Terdapat 5 golongan obat antiretroviral yang bekerja dengan cara yang berbeda. Nucleoside/nucleotide Reverse Transcriptase Inhibitors adalah salah satu obat ARV yang bekerja melalui menganggu protein HIV yang dikenali reverse
transcriptase, yang diperlukan untuk replikasi virus. Selain itu Non-Nucleoside
Reverse Transcriptase Inhibitors , yang menghambat replikasi dalam sel melalui
menginhibisi protein reverse transcriptase. Seterusnya Protease Inhibitors, yang menginhibisi protease yang terlibat dalam proses replikasi virus HIV. Entry
Inhibitors menghambat pengikatan atau kemasukkan virus HIV ke dalam sel-sel
imun tubuh manusia (Dyk, 2008). Integrase Inhibitors bekerja melalui menganggu integrase enzyme yang diperlukan sehingga virus HIV dapat insersi bahan genetik ke dalam sel manusia (Pontali dkk, 2004).
2.4.6 Pencegahan
Menurut Watters and Guydish (1994), tiga cara untuk pencegahan HIV/AIDS secara seksual adalah abstinence (A), artinya tidak melakukan hubungan seks, be faithful (B), artinya dalam hubungan seksual setia pada satu pasang yang juga setia padanya, penggunaan kondom (C) pada setiap melakukan hubungan seks.
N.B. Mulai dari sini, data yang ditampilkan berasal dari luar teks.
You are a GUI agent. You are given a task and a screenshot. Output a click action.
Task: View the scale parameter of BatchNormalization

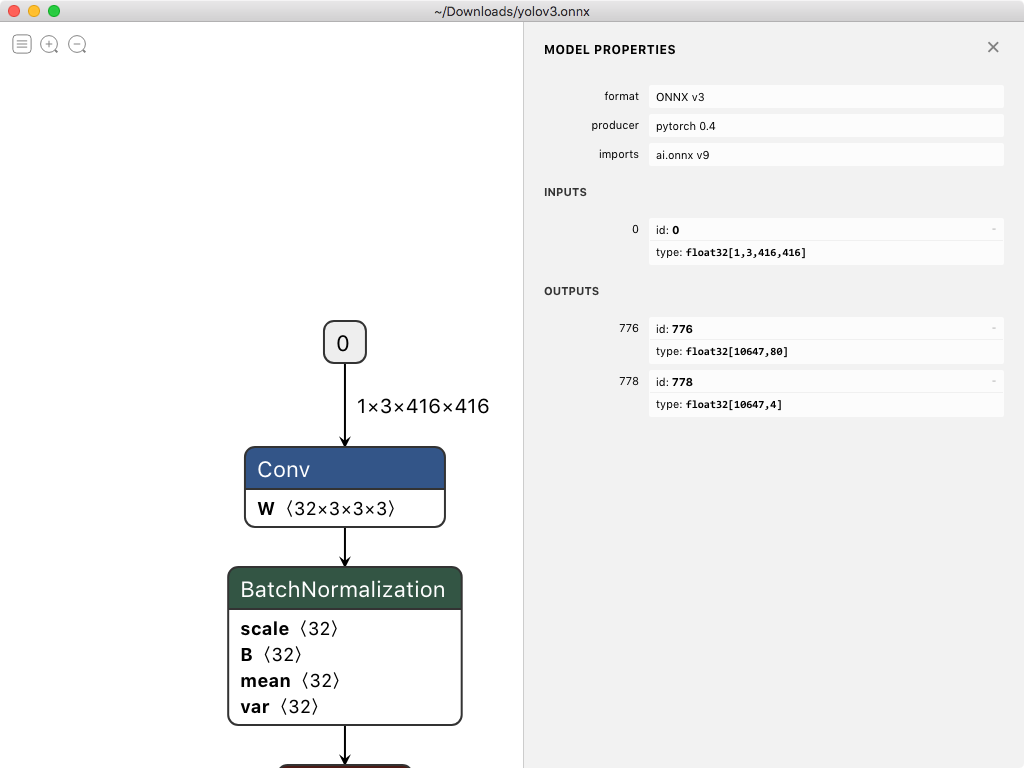[x=288, y=629]
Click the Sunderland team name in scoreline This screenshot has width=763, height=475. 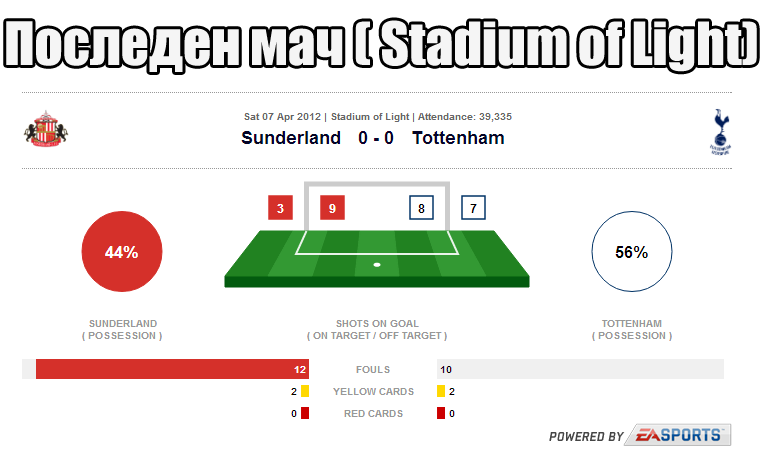[x=291, y=138]
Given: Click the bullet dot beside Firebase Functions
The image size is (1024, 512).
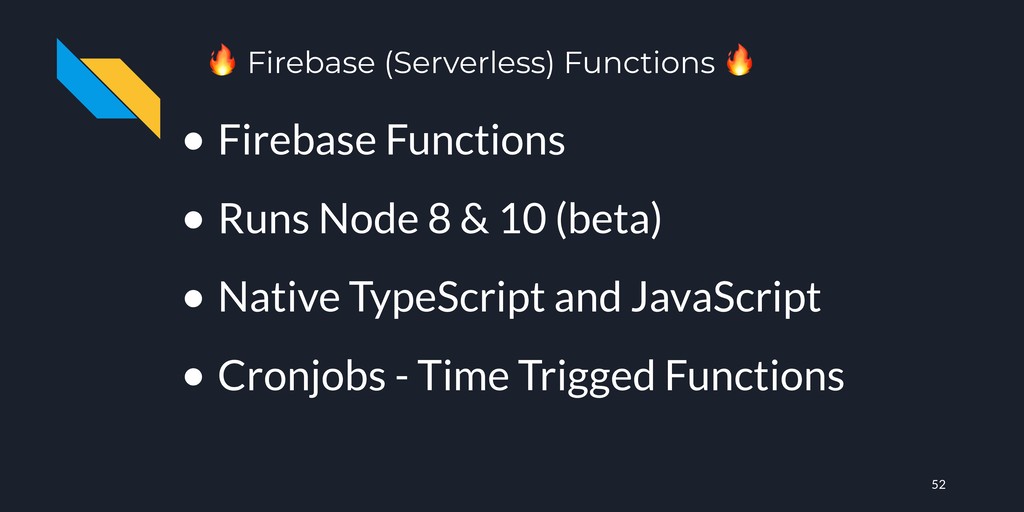Looking at the screenshot, I should coord(194,142).
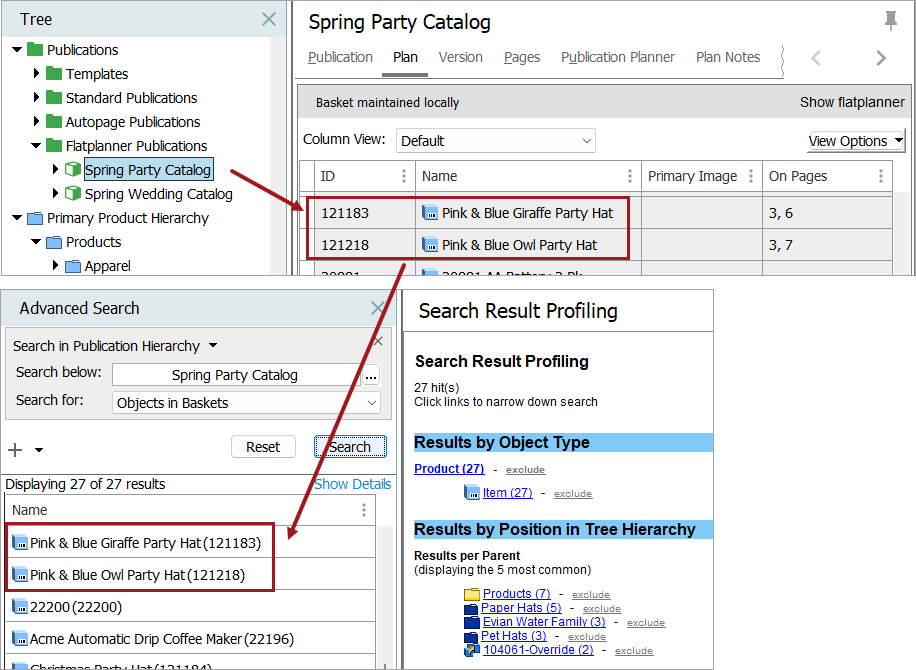Select Spring Wedding Catalog in tree
This screenshot has width=916, height=670.
point(158,194)
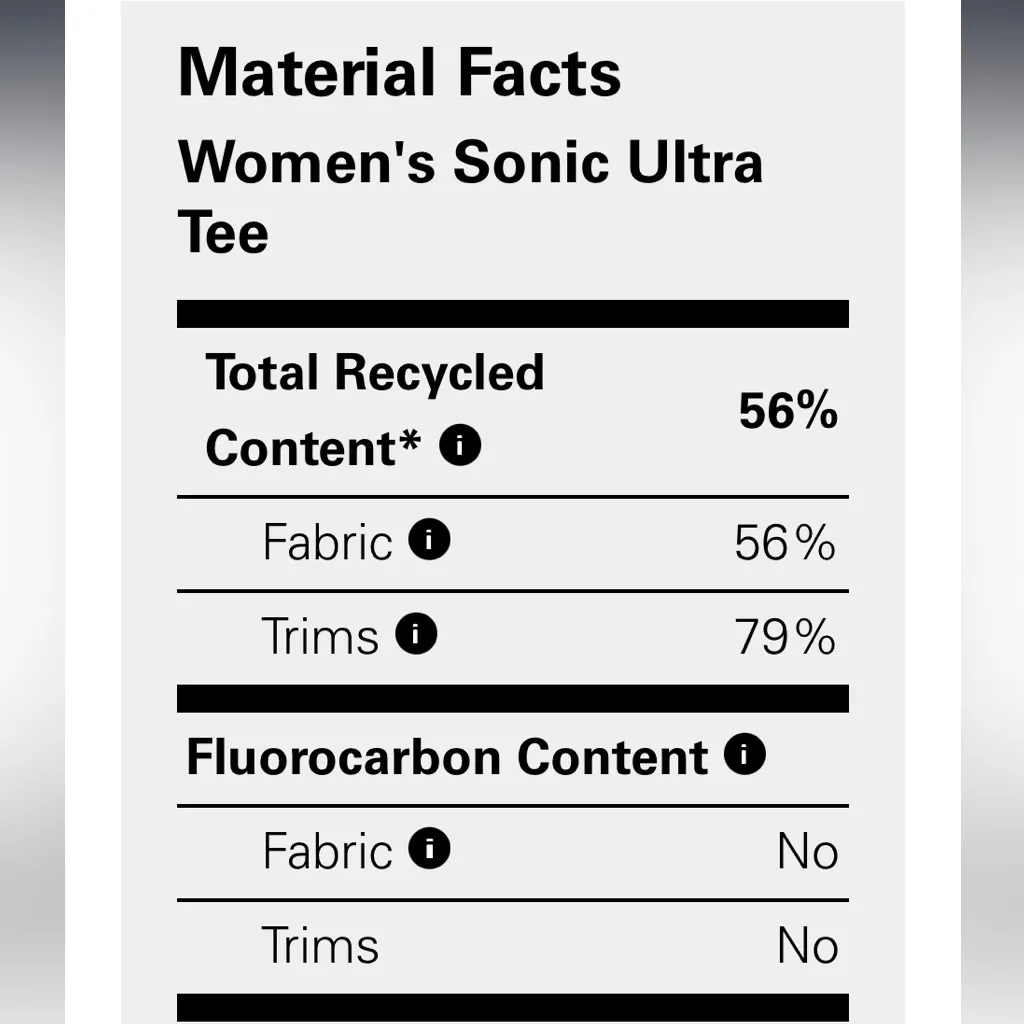Click the 79% Trims value

(x=785, y=637)
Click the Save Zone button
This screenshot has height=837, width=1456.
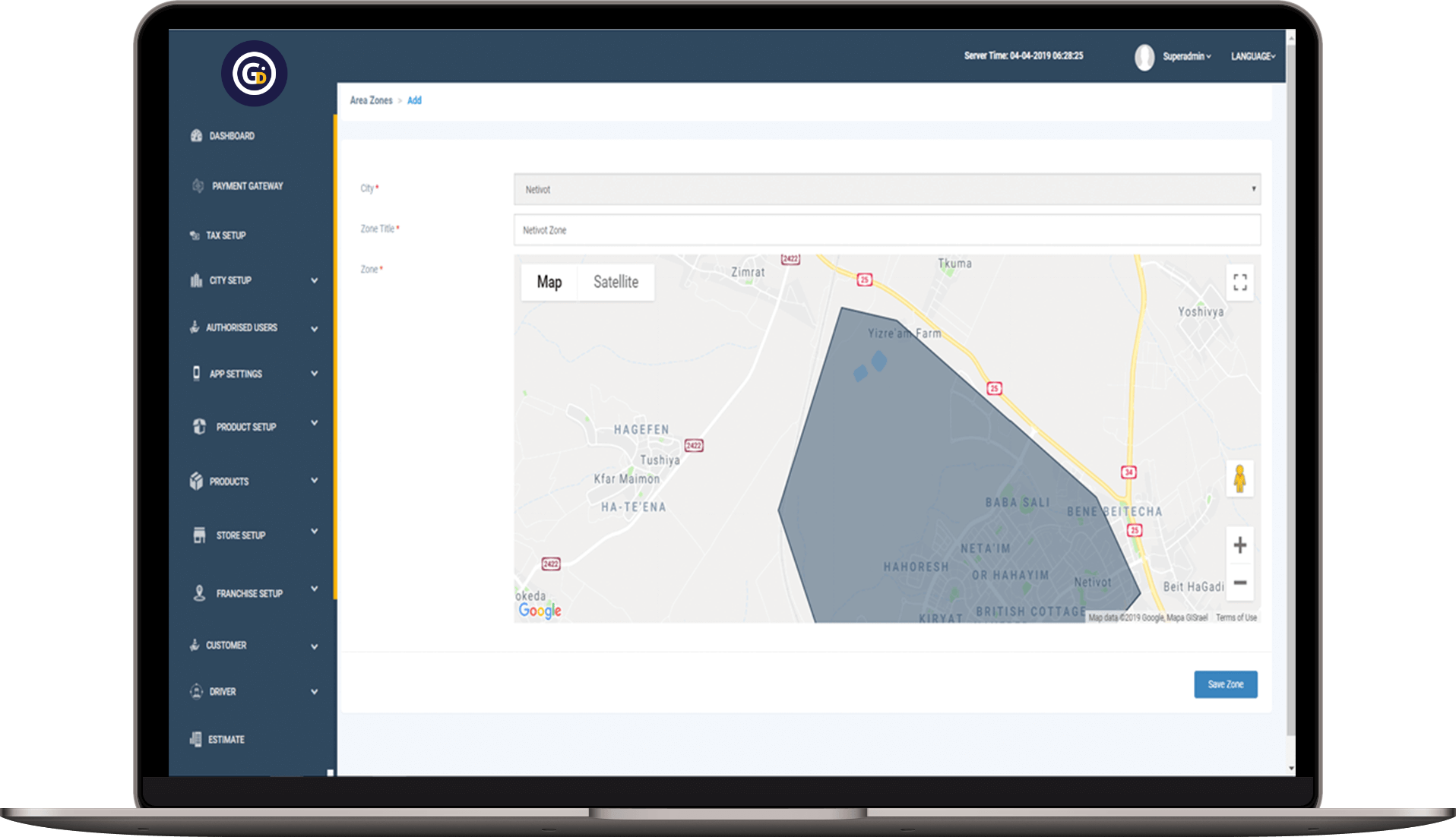coord(1225,684)
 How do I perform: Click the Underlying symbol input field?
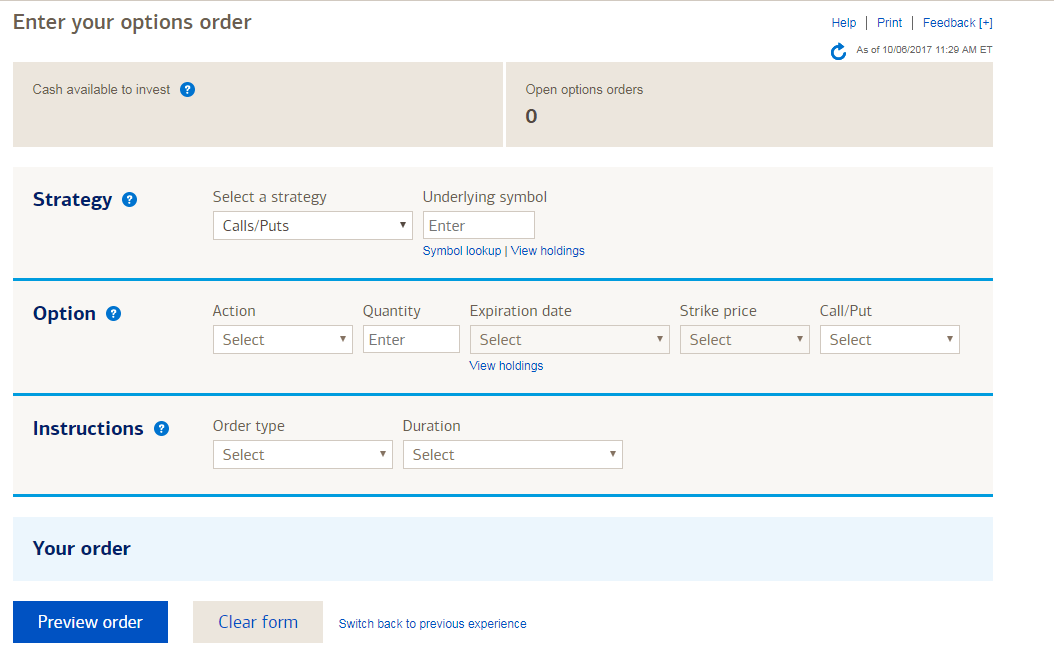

Ketiga cara tersebut sering disingkat dengan ABC.
Terdapat cara-cara yang efektif untuk motivasikan masyarakat dalam mengamalkan hubungan seks aman termasuk pemasaran sosial, pendidikan dan konseling kelompok kecil. Pendidikan seks untuk remaja dapat mengajarkan mereka tentang hubungan seksual yang aman, dan seks aman. Pemakaian kondom yang konsisten dan betul dapat mencegah transmisi HIV (UNAIDS, 2000).
Bagi seorang ibu yang terinfeksi HIV bisa menularkan virus tersebut kepada bayinya ketika masih dalam kandungan, melahirkan atau menyusui. Seorang ibu dapat mengambil pengobatan antiviral ketika trimester III yang dapat menghambat transmisi virus dari ibu ke bayi. Seterusnya ketika melahirkan, obat antiviral diberi kepada ibu dan anak untuk mengurangkan risiko transmisi HIV yang bisa berlaku ketika proses partus. Selain itu, seorang ibu dengan HIV akan direkomendasikan untuk memberi susu formula karena virus ini dapat ditransmisi melalui ASI (Watters and Guydish, 1994).
Para pekerja kesehatan hendaknya mengikuti Kewaspadaan Universal (Universal Precaution) yang meliputi, cara penanganan dan pembuangan barang- barang tajam , mencuci tangan dengan sabun dan air sebelum dan sesudah dilakukannya semua prosedur, menggunakan alat pelindung seperti sarung tangan, celemek, jubah, masker dan kacamata pelindung (goggles) saat harus bersentuhan langsung dengan darah dan cairan tubuh lainnya, melakukan desinfeksi instrumen kerja dan peralatan yang terkontaminasi dan penanganan seprei kotor/bernoda secara tepat.Selain itu, darah dan cairan tubuh lain dari semua orang harus dianggap telah terinfeksi dengan HIV, tanpa memandang apakah status orang tersebut baru diduga atau sudah diketahui status HIV-nya (Komisi Penanggulangan AIDS, 2010-2011).